In order to pursue this hypothesis, Dr. Fischer-Baum’s lab gave C. H. a task derived from a paper by Dr. David Howard. Published in 1987, the paper describes a patient, T. M., who shows reading deficiencies that are strikingly similar to those of C. H.1 A new series of reading tasks and lexical decision tasks from this paper required C. H. to determine whether or not a stimulus is a real word. For the reading tasks, a total of 100 stimuli, 80 words, and 20 non-words were used, all varying in length, frequency, and ease of conjuring a mental image of the stimulus. For the lexical decision tasks, 240 stimuli, 120 words, and 120 non-words were used, all varying in frequency, ease of forming a mental picture, and neighborhood density (the number of words that can be created by changing one letter in the original word). Additionally, each of the word lists was presented to C. H. in each of the following formats: vertical, lowercase, alternating case, all caps, and plus signs in between the letters. These criteria were used to create the word lists, which were then presented to C. H. in order to determine which factors were influencing his reading.
After the tasks were completed and the data was collected, C. H.’s results were organized by presentation style and stimuli characteristics. For reading tasks, he scored best overall on stimuli in the lowercase presentation style (30% correct) and worst overall on stimuli in the plus sign presentation style (9% correct). Second worst was his performance on the vertical presentation style (21% correct). For the lexical decision tasks, we saw that C. H. did best on stimuli in the all capital letter presentation style (79.58% correct) and worst on stimuli in the vertical presentation style (64.17% correct), although his second worst performance came in the plus sign presentation style (65% correct). Across both the reading and lexical decision tasks, he scored higher on stimuli that were more frequent, shorter in length, and easier to visualize. In the lexical decision tasks, he scored higher on low-neighborhood density items than high-neighborhood density items.

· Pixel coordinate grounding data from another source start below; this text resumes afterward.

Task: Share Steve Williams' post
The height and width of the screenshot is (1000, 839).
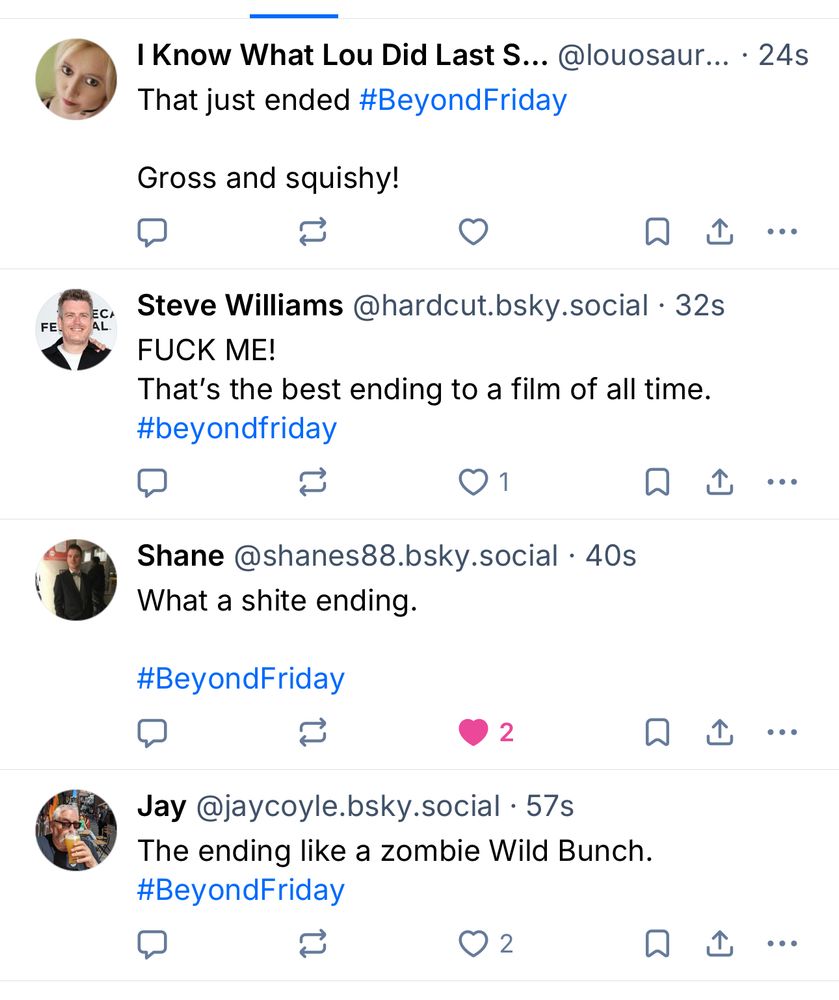Action: 720,483
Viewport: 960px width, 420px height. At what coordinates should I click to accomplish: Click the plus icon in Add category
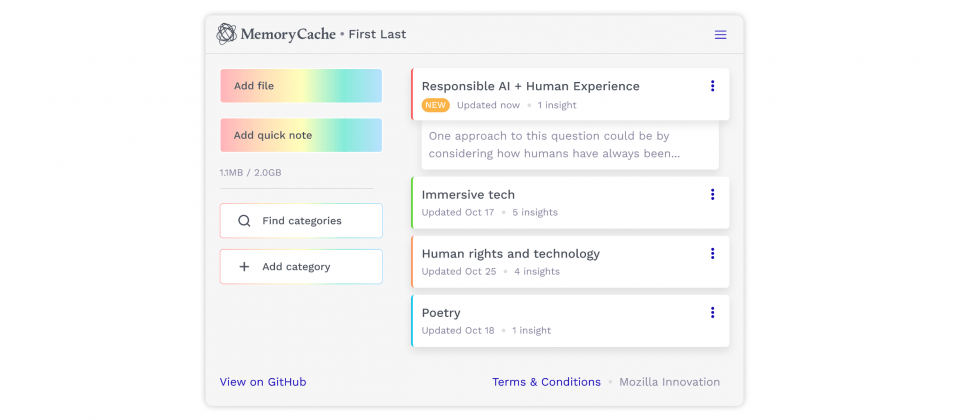[244, 266]
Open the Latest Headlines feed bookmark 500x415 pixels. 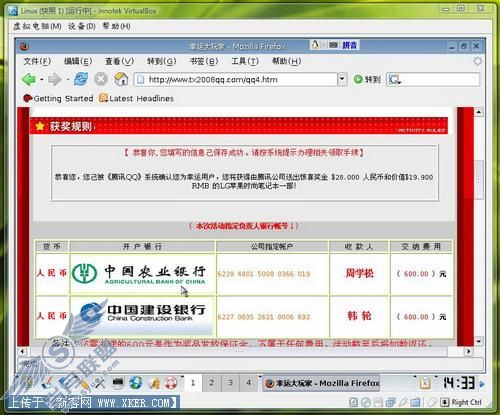pos(136,98)

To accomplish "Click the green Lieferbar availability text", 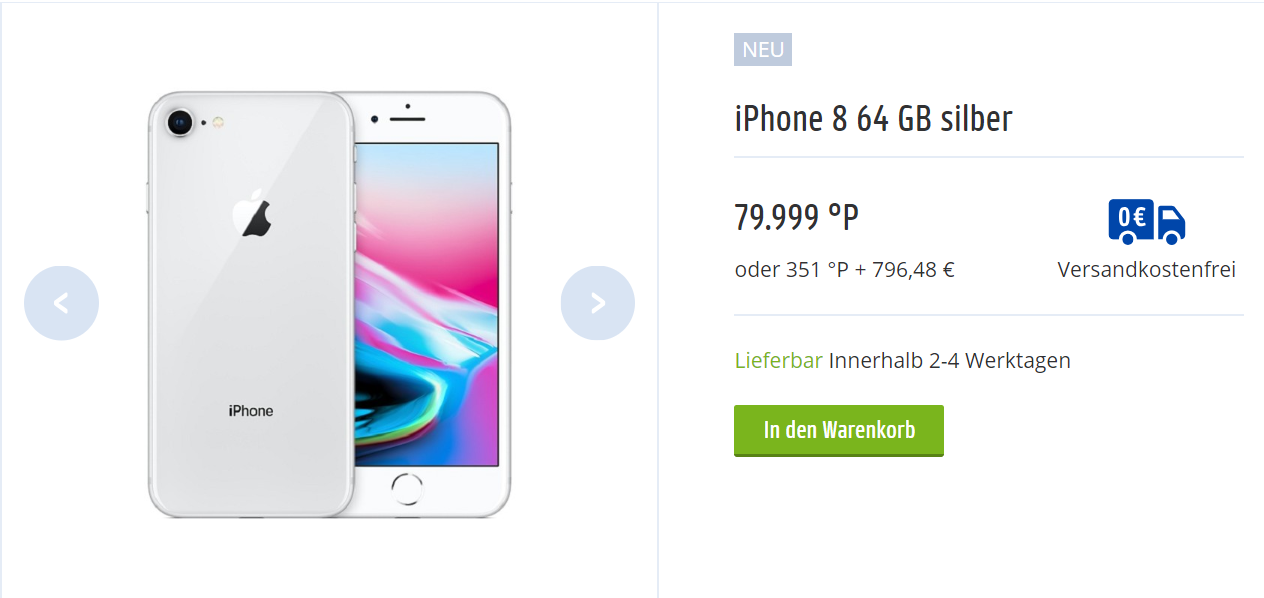I will point(779,360).
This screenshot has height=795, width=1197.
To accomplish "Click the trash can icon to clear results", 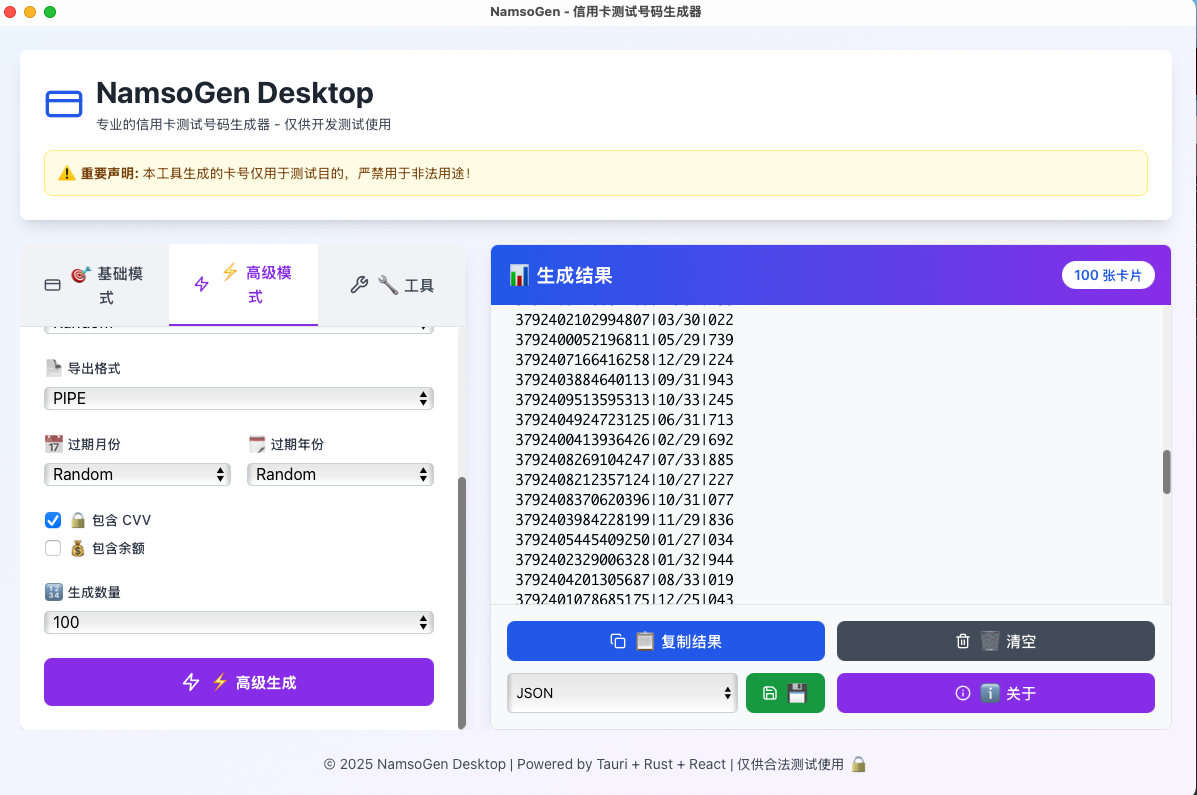I will click(x=963, y=641).
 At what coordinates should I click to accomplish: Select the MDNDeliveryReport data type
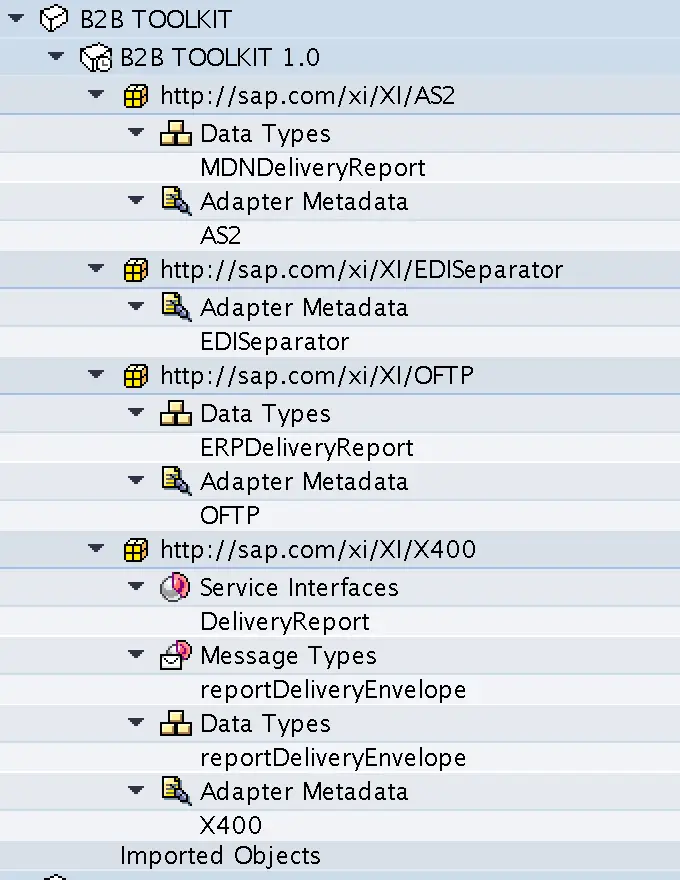pyautogui.click(x=313, y=168)
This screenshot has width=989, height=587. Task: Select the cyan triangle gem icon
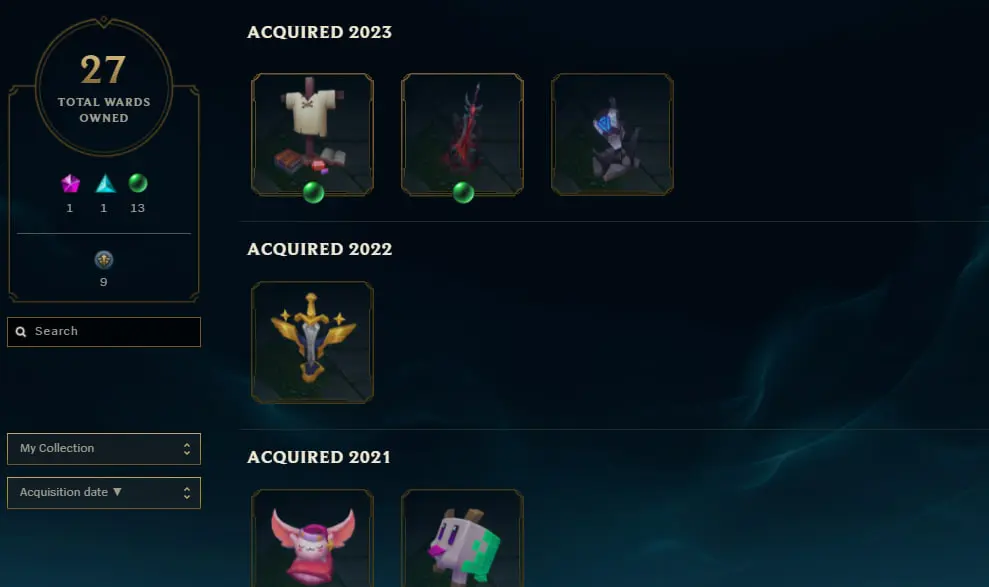point(105,183)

These results lead us to several crucial conclusions. First, C. H. clearly has a problem with reading words that contain interrupters, as evidenced by his poor performance with reading the plus sign words. Second, C. H. is not using contour information to read; if he were, then his worst performances should have come on the all caps reading tasks, since capital letters do not have any specific contour. Evidence suggests he is indeed using a partial guessing strategy to read because he performed better on low-neighborhood density words than on high-neighborhood density words. These conclusions are significant because they suggest further tests for C. H. More importantly, these conclusions could be especially helpful for people suffering similar reading deficits. For example, presenting information using short, common, and non-abstract words could increase the number of words these people can successfully read, increasing the chance of them interpreting the information correctly. Dr. Fischer-Baum’s lab plans to perform further tasks with C. H. in order to assess his capacity for reading in context.
References
- Howard, D. Reading Without Letters; The Cognitive Neuropsychology of Language; Lawrence Erlbaum; 1987; pp 27-58.